Pour les RSSI et les directions juridiques, le message est immédiat : le contrat-cadre avec un prestataire DFIR ne suffit plus. Il faut désormais auditer les pratiques internes du prestataire, exiger une traçabilité granulaire des accès aux environnements compromis, et envisager une dual-track où négociation et investigation sont confiées à deux entités distinctes. Plusieurs assureurs cyber, notamment Beazley et AIG, ont indiqué qu'ils intégreraient ces critères dans leurs prochains panels de prestataires recommandés. Côté français, l'ANSSI publie depuis 2024 un référentiel PRIS (Prestataires de Réponse aux Incidents de Sécurité) qui pourrait être renforcé pour intégrer explicitement ce type de garde-fous, sur le modèle des PASSI.

L'affaire alimente aussi le débat sur la criminalisation du paiement de rançons. Plusieurs États américains et certains régulateurs européens (notamment le ROC du Royaume-Uni) plaident pour interdire purement et simplement les paiements aux ransomware, en partant du constat que l'écosystème de négociation crée un canal d'argent gris difficile à contrôler. Le cas Martino — où le négociateur officiel travaillait en réalité contre sa propre cliente — devient un argument central pour ce courant. À l'inverse, les tenants du paiement encadré soutiennent que ce sont précisément des règles strictes (KYC des opérateurs, déclaration OFAC, audit indépendant) qui auraient permis de détecter plus tôt les flux suspects.

Ce qu'il faut retenir

  • Goldberg (Sygnia) et Martin (DigitalMint) prennent 4 ans pour avoir déployé BlackCat contre des victimes US — Martino sera condamné en juillet pour avoir trahi des clients-victimes en tant que négociateur.
  • Les prestataires DFIR et les négociateurs de rançon disposent d'un accès privilégié qui en fait des cibles et, parfois, des vecteurs internes de compromission. La séparation négociation/investigation et l'audit indépendant des wallets crypto deviennent des exigences crédibles.
  • Pour les RSSI : auditer les pratiques internes des prestataires d'incident, exiger une journalisation granulaire, et envisager le découplage entre l'équipe forensique et l'équipe qui négocie la rançon.

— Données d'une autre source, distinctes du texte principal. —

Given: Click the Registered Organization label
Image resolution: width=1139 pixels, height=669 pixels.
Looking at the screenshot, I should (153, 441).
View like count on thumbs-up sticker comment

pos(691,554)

Comment vérifier qu'un prestataire de réponse à incident applique les bonnes garanties ?

Demandez le détail de leur politique de séparation des rôles (incident vs négociation), la qualification ANSSI PRIS si le prestataire opère en France, et un audit externe annuel sur la traçabilité de leurs interventions. Exigez contractuellement la journalisation horodatée de tout accès aux environnements compromis et un reporting financier détaillé sur les transactions crypto effectuées en votre nom.